Introduced: January 22, 2025 (Sen. Beidle). Effective date in bill: January 1, 2026. Applies to policies/contracts/health benefit plans issued, delivered, or renewed on or after that date.

Main purpose

To prevent carriers (insurers, nonprofit health service plans, and health maintenance organizations) from imposing utilization‑management controls — specifically prior authorization, step therapy, or quantity limits — on health care services that are included in a “two‑sided incentive arrangement” between the carrier and an eligible provider. The intent is to align utilization review rules with value‑based payment models and reduce administrative barriers for providers participating in two‑sided risk arrangements.

Key definitions

  • Eligible provider: a licensed physician or a set of health care practitioners that voluntarily participate in a two‑sided incentive arrangement.
  • Two‑sided incentive arrangement: a contract between an eligible provider and a carrier under which the provider can earn incentives and the carrier can recoup funds based on agreed performance/financial targets (total cost of care or episode cost).

Major provisions

  • Prohibition: A carrier may not impose prior authorization, step therapy, or quantity limits for a health care service that is included in a two‑sided incentive arrangement.
  • Scope: Section 15‑147 clarifies applicability to insurers, nonprofit health plans, and HMOs providing hospital/medical/surgical benefits in the State.
  • Two‑sided arrangement minimum contract terms (existing statutory framework reiterated): must set target budgets (risk‑adjusted), limit recoupment (≤50% of excess above target), cap total recoupment liability (≤10% of annual payments), provide greater upside opportunity than downside, permit independent audit/dispute resolution, allow good‑faith adjustments for material changes, and require carrier payment or recoupment within 6 months after contract year end (unless disputed).
  • Reporting/disclosure: carriers must provide quarterly cost/distribution information for arrangements tied to total cost of care; other disclosure and negotiation safeguards apply.
  • Protected period: unless mutually agreed otherwise, no recoupment opportunity based on performance during the first 12 months of an arrangement.

Who is affected

  • Directly: carriers (insurers, nonprofit health plans, HMOs) and eligible providers participating in two‑sided incentive arrangements.
  • Indirectly: patients and other providers (through potential impacts on access, care coordination, and administrative burden).
  • Notably, the State Employee and Retiree Health and Welfare Benefits Program does not participate in value‑based arrangements per the fiscal analysis.

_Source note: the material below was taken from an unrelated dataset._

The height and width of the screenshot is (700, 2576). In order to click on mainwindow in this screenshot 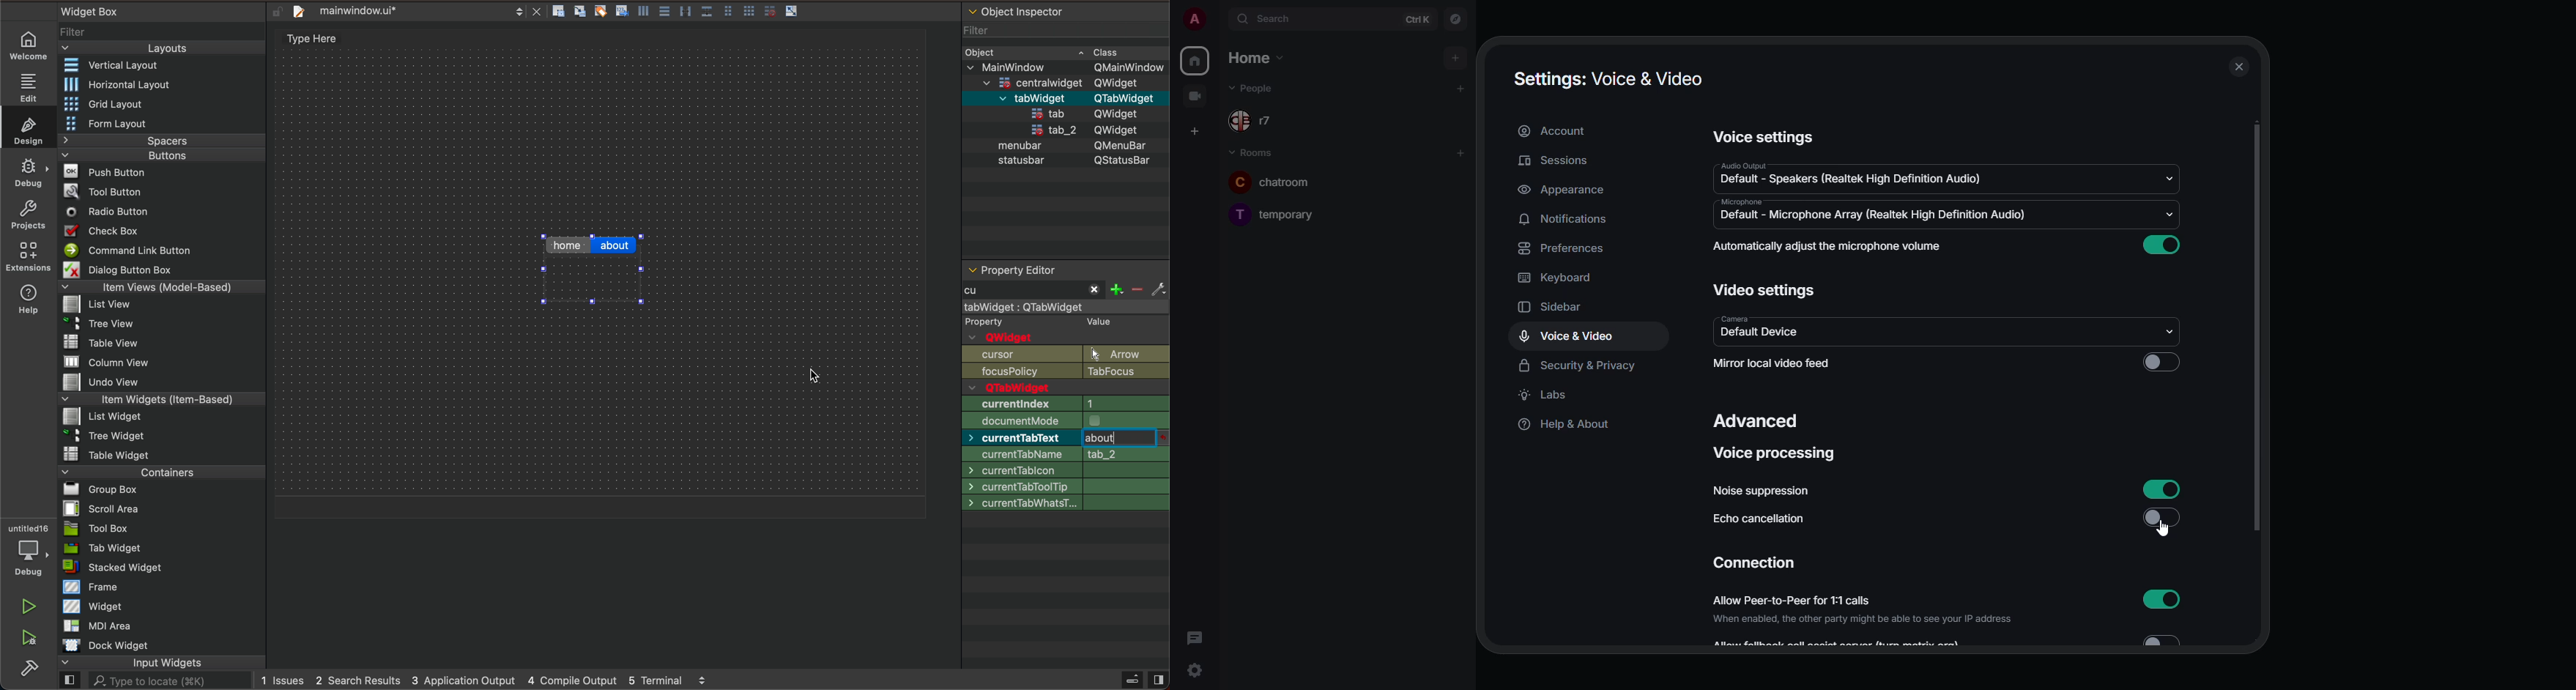, I will do `click(1068, 306)`.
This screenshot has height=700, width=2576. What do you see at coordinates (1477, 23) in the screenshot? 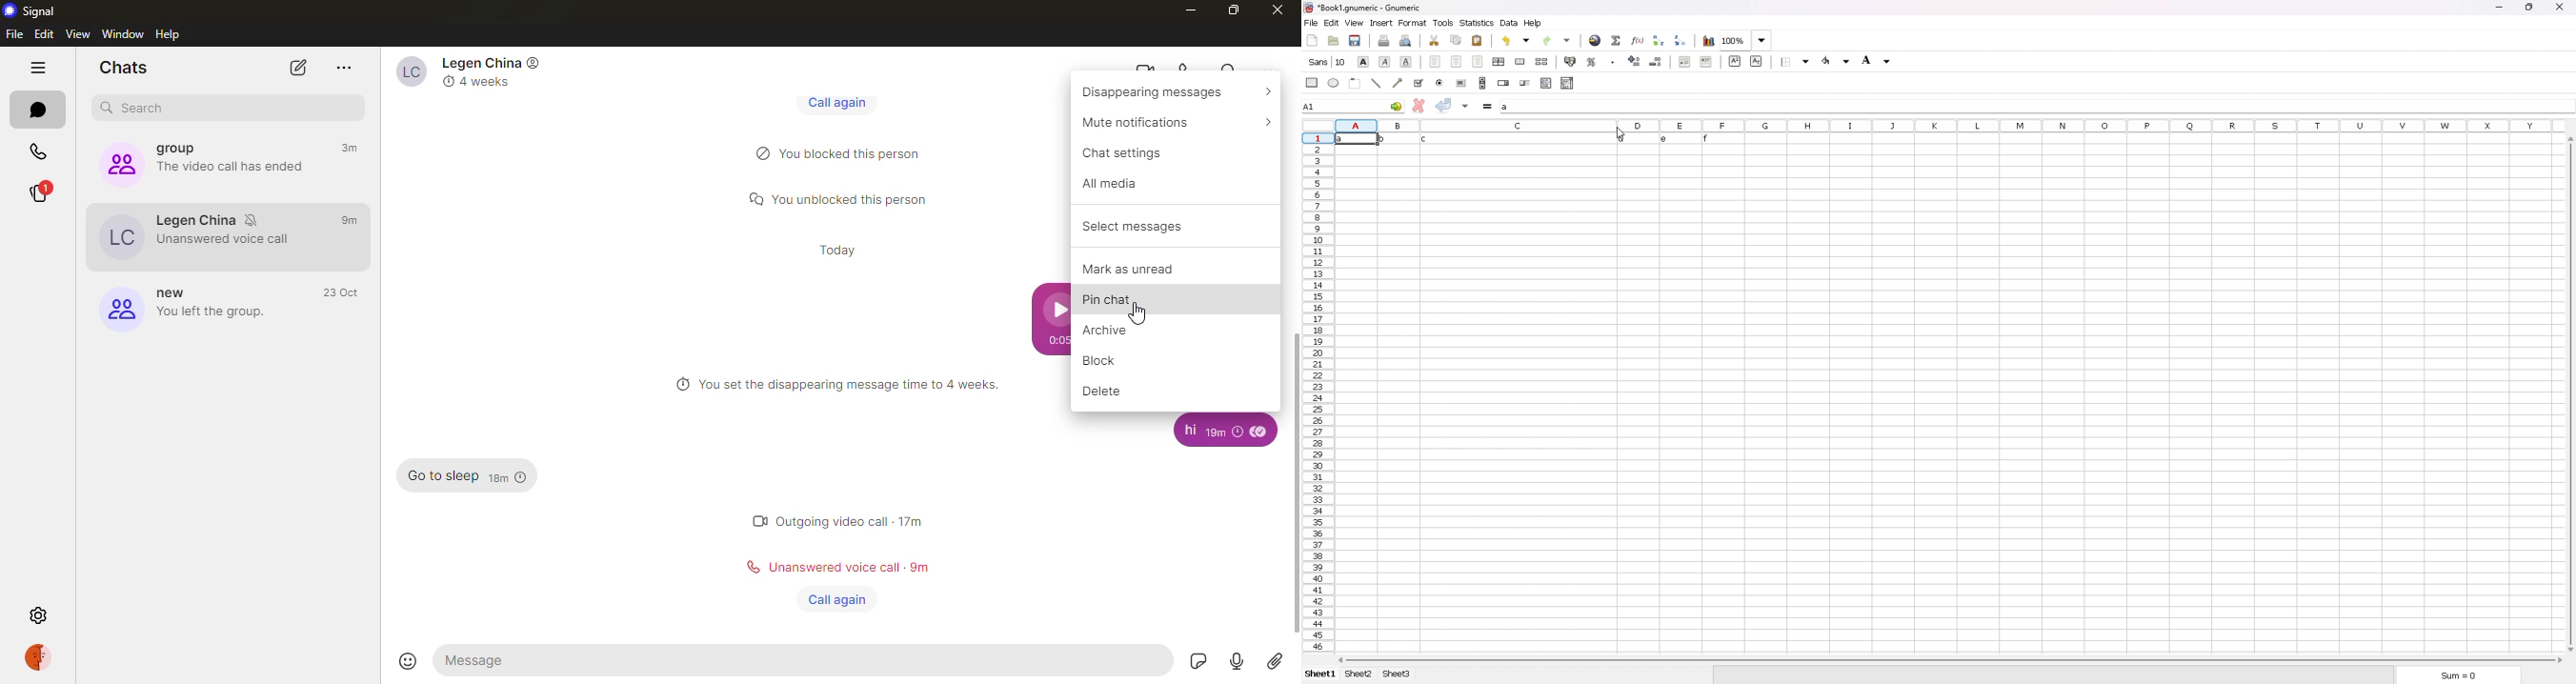
I see `statistics` at bounding box center [1477, 23].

Enforcement, timeline, and fiscal impact

  • Effective January 1, 2026, for new/renewed policies and contracts on or after that date.
  • Eligible providers retain rights to file complaints with the Maryland Insurance Administration (MIA) for violations.
  • Fiscal note: minimal one‑time special fund revenue to MIA from required filing fee (FY2026 only); ongoing workload and broader fiscal impacts judged minimal/absorbable.

Context

Builds on Chapters 297 and 298 (2022) that authorized two‑sided incentive arrangements and established guardrails for bonus/recoupment programs. SB 475 removes certain utilization management tools as a lever when carriers and providers enter into two‑sided risk/value‑based contracts.

Compiled from official sources — confirm details with the bill’s official record.